Ralf Rangnick findet, die Europa League ist "für viele Vereine eher Fluch als Segen". Foto: imago

Ralf Rangnick findet, die Europa League ist „für viele Vereine eher Fluch als Segen“. Foto: imago

Mit seinen Aussagen zum Stellenwert der Europa League hatte Ralf Rangnick nach der Niederlage beim FC Salzburg Aufsehen erregt, weil sie eine überraschende Kehrtwende in der Kommunikation darstellten. Rückblickend hätte er an seiner Herangehensweise nichts geändert, wohl aber andere Worte gewählt, wie der Trainer von RB Leipzig am Sonntag bei Jörg Wontorra erklärte.

Ralf Rangnick bereut Wortwahl zum Stellenwert der Europa League

Klare Zielvorgabe bei RB ist die Champions League, „dem haben wir auch untergeordnet, dass wir in der Europa League eben den gesamten Kader genutzt haben, um immer wieder in der Bundesliga mit der ausgeruhtesten Mannschaft an den Start zu gehen“, wiederholte Rangnick bei Sky. Schließlich sei er „immer noch der Meinung, dass die finanzielle Diskrepanz zwischen Europa League und Champions League viel zu groß ist.“ Das sei auch dem FC Köln zum Verhängnis geworden und habe zuvor auch Freiburg und Augsburg beinahe um den Klassenerhalt gebracht. „Für viele Vereine ist es eher Fluch als Segen“, brachte Rangnick seine Sicht auf den Wettbewerb zum Ausdruck. Das sprach wohl auch der Sportdirektor aus ihm.
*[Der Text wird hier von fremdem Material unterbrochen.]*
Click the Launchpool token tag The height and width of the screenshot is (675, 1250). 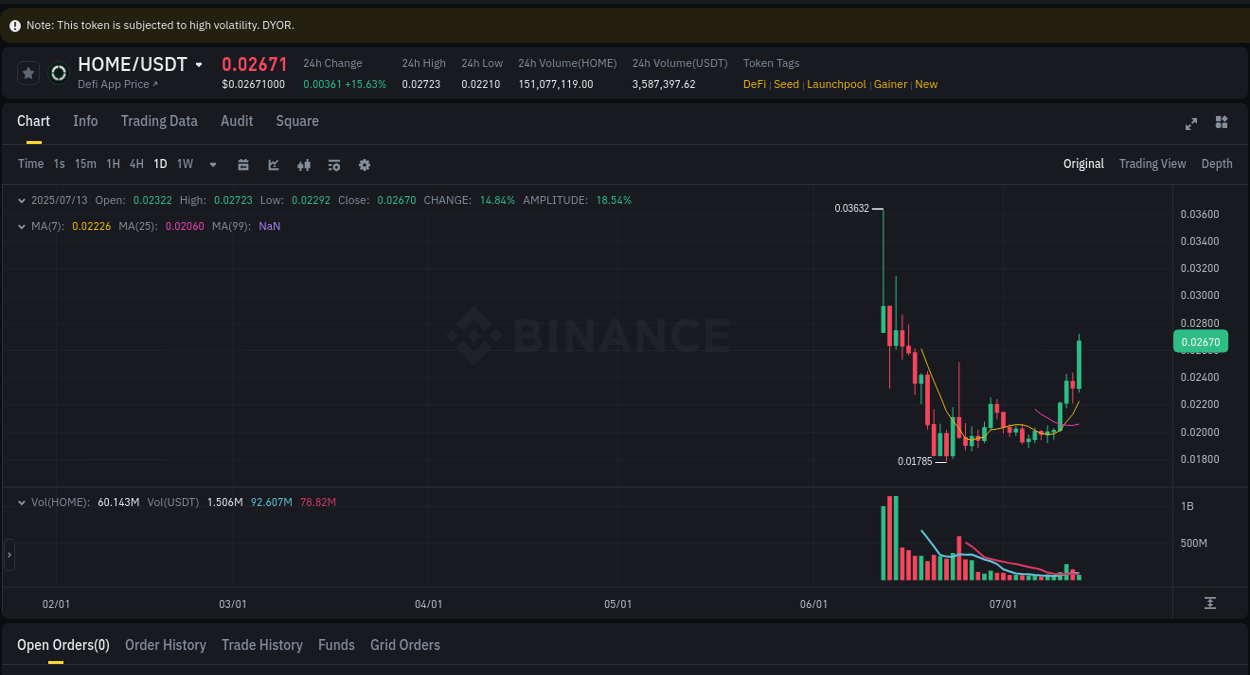[836, 84]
RB scheitert erst an Salzburg, dann an Trondheim

Mit der Vorsaison unter Ralph Hasenhüttl war die Situation nicht ganz vergleichbar. RB stieg da erst nach der Gruppenphase der Champions League in die K.o.-Runde der ungeliebten Europa League ein. Und man sollte auch nicht vergessen: Auch mit Rotation hätte es RB beinahe geschafft, beiden Ziele gerecht zu werden. Nach dem 0:1 in Salzburg hatte Rangnick erklärt, dass sich mit der Europa League in Leipzig niemand mehr beschäftigt, obwohl RB mit einem Sieg gegen Trondheim noch im Rennen war. „Aber ich würde das im Rückblick so nicht nochmal wiederholen“, so der RB-Coach am Sonntag.

Unterm Strich bleibt der Eindruck, dass Rangnick die internationalen Ausflüge vom I-Tüpfelchen zum B-Turnier herabgestuft hat. Immerhin muss sich Julian Nagelsmann ab dem Sommer darüber den Kopf nicht unbedingt zerbrechen. Mit dem 3:0 gegen Hannover 96 konnte RB den Vorsprung auf Eintracht Frankfurt auf fünf Zähler ausbauen.